ABOUT THIS TASK. Below is a listing. Set down exactly the lines from the one containing "الأخبار (703, 97)" through the one containing "両国・錦糸町・小岩 (22, 1311)", both ends included, and leave out the rest.

[RECORDS FOR THE EXERCISE — start]

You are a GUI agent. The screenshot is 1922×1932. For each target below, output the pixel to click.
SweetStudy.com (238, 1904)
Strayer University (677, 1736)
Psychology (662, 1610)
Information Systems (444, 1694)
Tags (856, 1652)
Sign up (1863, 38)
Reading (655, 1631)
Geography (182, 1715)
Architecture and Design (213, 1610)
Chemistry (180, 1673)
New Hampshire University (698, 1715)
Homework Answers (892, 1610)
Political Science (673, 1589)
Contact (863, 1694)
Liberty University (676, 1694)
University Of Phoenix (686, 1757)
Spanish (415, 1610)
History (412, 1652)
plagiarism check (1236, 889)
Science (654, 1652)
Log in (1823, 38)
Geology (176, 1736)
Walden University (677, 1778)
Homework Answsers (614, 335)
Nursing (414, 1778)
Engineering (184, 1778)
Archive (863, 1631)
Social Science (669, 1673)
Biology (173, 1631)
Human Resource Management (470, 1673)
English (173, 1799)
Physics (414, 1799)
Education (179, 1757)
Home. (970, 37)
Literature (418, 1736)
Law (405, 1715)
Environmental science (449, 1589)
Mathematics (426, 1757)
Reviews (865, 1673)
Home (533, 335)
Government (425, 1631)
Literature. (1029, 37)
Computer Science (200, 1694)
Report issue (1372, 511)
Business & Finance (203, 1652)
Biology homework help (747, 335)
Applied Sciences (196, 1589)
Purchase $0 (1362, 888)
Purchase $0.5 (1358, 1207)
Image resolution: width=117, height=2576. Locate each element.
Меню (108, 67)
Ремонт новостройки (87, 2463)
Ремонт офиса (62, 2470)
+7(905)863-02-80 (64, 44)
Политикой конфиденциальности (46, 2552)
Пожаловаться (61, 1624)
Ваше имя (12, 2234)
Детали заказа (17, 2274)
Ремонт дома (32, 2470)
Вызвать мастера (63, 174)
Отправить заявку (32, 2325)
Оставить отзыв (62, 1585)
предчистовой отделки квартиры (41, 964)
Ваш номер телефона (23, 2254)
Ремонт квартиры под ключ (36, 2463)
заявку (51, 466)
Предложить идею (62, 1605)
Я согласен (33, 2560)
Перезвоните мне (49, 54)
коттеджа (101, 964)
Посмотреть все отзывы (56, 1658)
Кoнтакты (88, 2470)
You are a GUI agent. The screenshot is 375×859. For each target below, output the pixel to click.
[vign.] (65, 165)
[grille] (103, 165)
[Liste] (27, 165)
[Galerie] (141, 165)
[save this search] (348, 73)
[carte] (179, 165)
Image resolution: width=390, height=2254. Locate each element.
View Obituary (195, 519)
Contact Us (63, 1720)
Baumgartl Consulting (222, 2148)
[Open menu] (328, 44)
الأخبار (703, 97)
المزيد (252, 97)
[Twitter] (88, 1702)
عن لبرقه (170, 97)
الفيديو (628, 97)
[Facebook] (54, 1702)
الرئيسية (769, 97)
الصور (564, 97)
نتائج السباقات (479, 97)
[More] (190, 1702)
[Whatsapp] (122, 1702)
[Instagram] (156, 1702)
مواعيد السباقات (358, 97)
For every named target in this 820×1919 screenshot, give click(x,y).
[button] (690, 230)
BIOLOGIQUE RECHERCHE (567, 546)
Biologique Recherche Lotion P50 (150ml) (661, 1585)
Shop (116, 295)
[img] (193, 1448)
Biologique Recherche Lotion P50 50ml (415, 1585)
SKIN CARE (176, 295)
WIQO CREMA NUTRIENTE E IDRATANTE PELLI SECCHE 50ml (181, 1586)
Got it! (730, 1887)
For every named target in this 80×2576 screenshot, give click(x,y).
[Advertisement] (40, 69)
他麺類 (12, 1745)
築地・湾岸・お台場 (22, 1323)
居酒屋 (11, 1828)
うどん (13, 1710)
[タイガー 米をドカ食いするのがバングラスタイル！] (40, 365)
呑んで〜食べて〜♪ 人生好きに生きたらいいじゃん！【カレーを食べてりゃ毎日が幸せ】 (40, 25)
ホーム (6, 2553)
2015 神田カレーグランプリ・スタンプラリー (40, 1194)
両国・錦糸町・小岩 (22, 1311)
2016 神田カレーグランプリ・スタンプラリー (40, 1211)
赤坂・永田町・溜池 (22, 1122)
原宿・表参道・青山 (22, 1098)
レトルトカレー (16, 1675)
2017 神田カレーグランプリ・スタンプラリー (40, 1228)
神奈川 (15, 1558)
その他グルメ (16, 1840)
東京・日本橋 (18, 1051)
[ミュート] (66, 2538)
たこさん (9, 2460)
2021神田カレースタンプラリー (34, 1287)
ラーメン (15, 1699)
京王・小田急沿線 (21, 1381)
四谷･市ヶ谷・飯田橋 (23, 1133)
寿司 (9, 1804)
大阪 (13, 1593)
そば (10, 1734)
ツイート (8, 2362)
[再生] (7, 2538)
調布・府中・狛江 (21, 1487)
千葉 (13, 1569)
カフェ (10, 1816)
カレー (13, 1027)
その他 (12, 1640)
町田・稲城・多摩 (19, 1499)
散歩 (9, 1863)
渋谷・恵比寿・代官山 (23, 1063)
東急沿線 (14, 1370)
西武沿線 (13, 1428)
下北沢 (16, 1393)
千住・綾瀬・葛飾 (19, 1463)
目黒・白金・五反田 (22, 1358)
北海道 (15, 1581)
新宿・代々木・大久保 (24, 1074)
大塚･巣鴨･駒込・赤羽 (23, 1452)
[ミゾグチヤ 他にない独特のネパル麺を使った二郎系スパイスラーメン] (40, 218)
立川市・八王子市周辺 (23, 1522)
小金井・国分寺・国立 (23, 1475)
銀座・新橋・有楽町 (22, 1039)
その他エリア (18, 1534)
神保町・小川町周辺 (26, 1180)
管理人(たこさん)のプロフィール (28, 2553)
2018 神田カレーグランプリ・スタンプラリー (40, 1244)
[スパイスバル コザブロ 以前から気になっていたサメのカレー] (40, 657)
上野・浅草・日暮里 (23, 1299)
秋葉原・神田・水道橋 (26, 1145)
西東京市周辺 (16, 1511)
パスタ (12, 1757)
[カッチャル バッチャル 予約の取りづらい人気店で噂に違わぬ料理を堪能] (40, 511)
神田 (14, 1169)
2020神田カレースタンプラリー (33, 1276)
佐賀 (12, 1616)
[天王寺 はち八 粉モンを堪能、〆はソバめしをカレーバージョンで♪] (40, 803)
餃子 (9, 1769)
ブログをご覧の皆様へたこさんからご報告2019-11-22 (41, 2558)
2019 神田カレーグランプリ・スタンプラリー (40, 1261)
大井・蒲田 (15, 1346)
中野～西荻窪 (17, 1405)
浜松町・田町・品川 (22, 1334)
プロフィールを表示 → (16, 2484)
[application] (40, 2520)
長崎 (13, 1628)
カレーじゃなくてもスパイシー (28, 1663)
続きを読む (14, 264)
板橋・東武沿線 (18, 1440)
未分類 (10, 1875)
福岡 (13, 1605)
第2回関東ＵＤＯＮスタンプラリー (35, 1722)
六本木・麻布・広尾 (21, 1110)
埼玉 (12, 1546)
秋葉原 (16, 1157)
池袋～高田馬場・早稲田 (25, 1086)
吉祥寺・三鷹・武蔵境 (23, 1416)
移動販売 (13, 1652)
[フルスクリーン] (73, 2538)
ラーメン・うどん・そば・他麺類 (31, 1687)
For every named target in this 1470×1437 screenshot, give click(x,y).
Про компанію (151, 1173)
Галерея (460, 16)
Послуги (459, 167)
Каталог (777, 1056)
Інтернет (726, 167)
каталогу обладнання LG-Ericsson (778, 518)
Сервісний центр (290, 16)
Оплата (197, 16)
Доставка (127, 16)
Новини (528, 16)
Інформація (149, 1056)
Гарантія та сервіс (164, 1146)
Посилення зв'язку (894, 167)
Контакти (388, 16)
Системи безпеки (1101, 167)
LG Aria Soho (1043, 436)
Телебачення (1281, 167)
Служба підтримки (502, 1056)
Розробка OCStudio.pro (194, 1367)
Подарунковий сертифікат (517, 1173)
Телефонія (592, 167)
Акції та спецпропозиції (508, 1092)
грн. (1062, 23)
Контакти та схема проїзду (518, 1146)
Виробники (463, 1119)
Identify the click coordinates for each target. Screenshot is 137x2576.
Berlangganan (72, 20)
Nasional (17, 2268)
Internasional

[RECORDS FOR THE EXERCISE — finish]

TASK ANSWER.
الأخبار (703, 97)
المزيد (252, 97)
[Twitter] (88, 1702)
عن لبرقه (170, 97)
الفيديو (628, 97)
[Facebook] (54, 1702)
الرئيسية (769, 97)
الصور (564, 97)
نتائج السباقات (479, 97)
[More] (190, 1702)
[Whatsapp] (122, 1702)
[Instagram] (156, 1702)
مواعيد السباقات (358, 97)
For every named target in this 820×1919 screenshot, give click(x,y).
[button] (690, 230)
BIOLOGIQUE RECHERCHE (567, 546)
Biologique Recherche Lotion P50 (150ml) (661, 1585)
Shop (116, 295)
[img] (193, 1448)
Biologique Recherche Lotion P50 50ml (415, 1585)
SKIN CARE (176, 295)
WIQO CREMA NUTRIENTE E IDRATANTE PELLI SECCHE 50ml (181, 1586)
Got it! (730, 1887)
For every named target in this 80×2576 screenshot, give click(x,y).
[Advertisement] (40, 69)
他麺類 (12, 1745)
築地・湾岸・お台場 (22, 1323)
居酒屋 (11, 1828)
うどん (13, 1710)
[タイガー 米をドカ食いするのがバングラスタイル！] (40, 365)
呑んで〜食べて〜♪ 人生好きに生きたらいいじゃん！【カレーを食べてりゃ毎日が幸せ】 (40, 25)
ホーム (6, 2553)
2015 神田カレーグランプリ・スタンプラリー (40, 1194)
両国・錦糸町・小岩 (22, 1311)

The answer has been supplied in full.